Some doors weren't meant to open. Some nails were driven to keep the dead from walking.
When Alaya pulls a rusted nail from her grandmother's porch, she doesn't know she's breaking a seal thirteen years in the making. The porch begins to moan. Shadows move beneath the floorboards. And something that was nailed down in blood and Psalms starts clawing its way back up.
Her grandmother, Ora Joseph, is a rootworker who once bound a vengeful spirit beneath their home: a twisted thing born from lynching and rage, known only as the Wretch. It was a conjure man named Jeremiah Holt before hatred destroyed him and transformed his pain into something monstrous. Nine nails kept him silent. Nine locks sealed the crawl space that became his prison.
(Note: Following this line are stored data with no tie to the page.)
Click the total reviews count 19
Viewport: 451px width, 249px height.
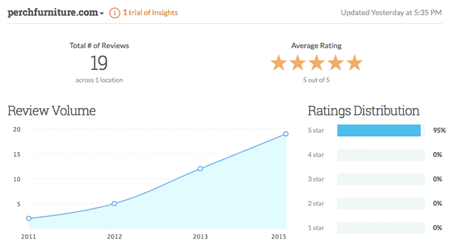tap(99, 62)
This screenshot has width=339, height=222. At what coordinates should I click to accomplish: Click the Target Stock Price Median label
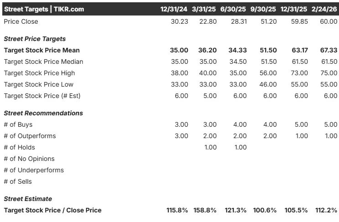coord(43,62)
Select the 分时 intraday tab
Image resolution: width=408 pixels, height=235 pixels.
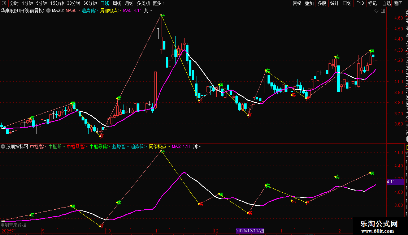click(14, 3)
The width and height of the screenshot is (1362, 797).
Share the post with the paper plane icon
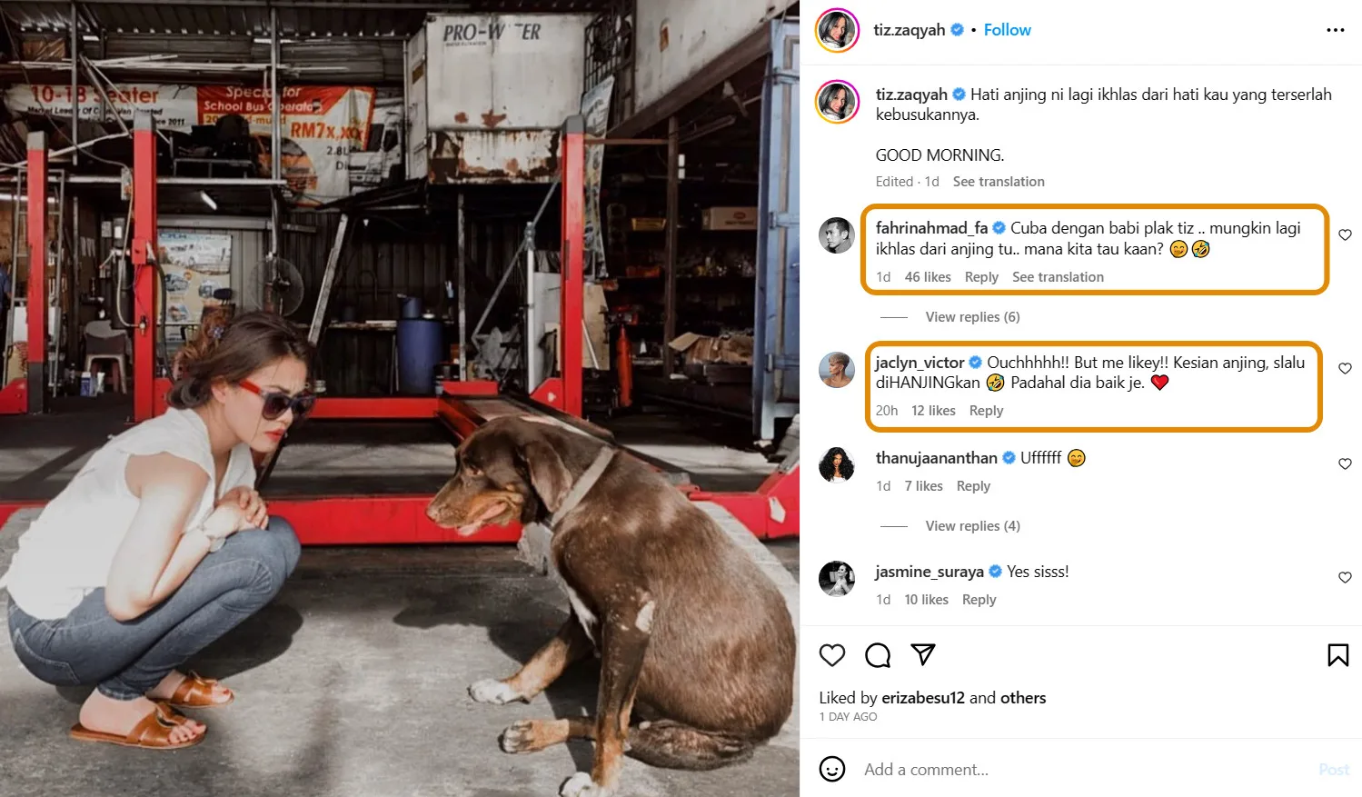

Now the ninth nail is loose.
The house remembers. The mirrors lie. And the thing under the porch is waking hungry.
Alaya must learn the old ways fast: Psalms as weapons, blood as binding, and the terrible truth that her own birth was part of the original seal. With her grandmother weakening and the Wretch growing stronger, she faces a choice: let the past consume them all, or stand in the gap between the living and the dead with nothing but a hammer, a Bible, and the fire her bloodline has always carried.
Steeped in African American spiritual tradition and Southern Gothic atmosphere, The Ninth Nail is a supernatural horror novella about ancestral reckoning, rootwork, and the kind of justice that doesn't wait for the law. This is Hoodoo at its rawest: not love and light, but nails and Psalms, protection and power, memory that refuses to stay buried.
For readers who crave stories where the sacred and the terrifying walk hand in hand, where ancestors speak through dreams and deliverance comes with a price.